İlk vahyin gelişi nasıl olmuştur? Resulullah’a ilk vahiy nasıl gelmiştir? Vahyin başlangıcı ve Hz. Muhammed’in (s.a.v.) gizli tebliğ dönemi.

Ümmü’l-Mü’minîn Âişe (r.a) şöyle buyurur:

HZ. MUHAMMED’E (S.A.V.) İLK VAHİY NASIL GELMİŞTİR?

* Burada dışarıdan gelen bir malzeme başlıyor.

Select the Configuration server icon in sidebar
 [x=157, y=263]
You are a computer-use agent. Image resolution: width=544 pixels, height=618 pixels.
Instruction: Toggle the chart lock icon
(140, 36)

“Rasûlullâh (s.a.v) Efendimiz’in ilk vahiy başlangıcı uykuda sâlih (sâdık) rüyâ görmekle olmuştur. Hiçbir rüyâ görmezlerdi ki sabah aydınlığı gibi vâzıh ve âşikâr bir şekilde zuhûr etmesin! Ondan sonra kalb-i pâklerine yalnızlık muhabbeti ilkâ olundu. Artık Nur dağındaki Hira mağarasının içinde halvete çekilip orada ehlinin yanına gelinceye kadar adedi muayyen günlerde ibadet ederlerdi. O günler için yanlarına azık da alırlardı. Sonra Hz. Hatîce’nin yanına dönüp bir o kadar zaman için yine azık tedârik ederlerdi. Nihâyet Rasûlullâh (s.a.v) Efendimiz’e bir gün Ğâr-ı Hırâ’da bulundukları sırada emr-i Hak (yâni vahiy) geldi. Şöyle ki kendilerine Melek gelip:

«–Oku!» dedi. Zât-ı âlîleri de:

«–Ben okuma bilmem!» cevâbını verdiler.

Allah Rasûlü (s.a.v) Efendimiz hâdisenin devâmını şöyle anlattılar:

«O zaman Melek beni alıp tâkatim kesilinceye kadar sıkıştırdı. Sonra beni bırakıp yine “Oku!” dedi. Ben de ona “Okuma bilmem!” dedim. Yine beni alıp ikinci defa tâkatim kesilinceye kadar sıkıştırdı. Sonra beni bırakıp yine “Oku!” dedi. Ben de “Okuma bilmem!” dedim. Nihâyet beni yine alıp üçüncü defa sıkıştırdı. Sonra beni bırakıp:

“Mahlûkâtı yaratan Rabb-i Celîl’inin ism-i şerifiyle oku! O Rabb-i Azîm ki insanı bir alâktan yarattı. Her hâlde oku ki senin Rabbin kalemle yazı yazmayı tâlim eden, keremine nihâyet olmayan Allahu Zü’l-Celâl’dir.”[1] dedi.»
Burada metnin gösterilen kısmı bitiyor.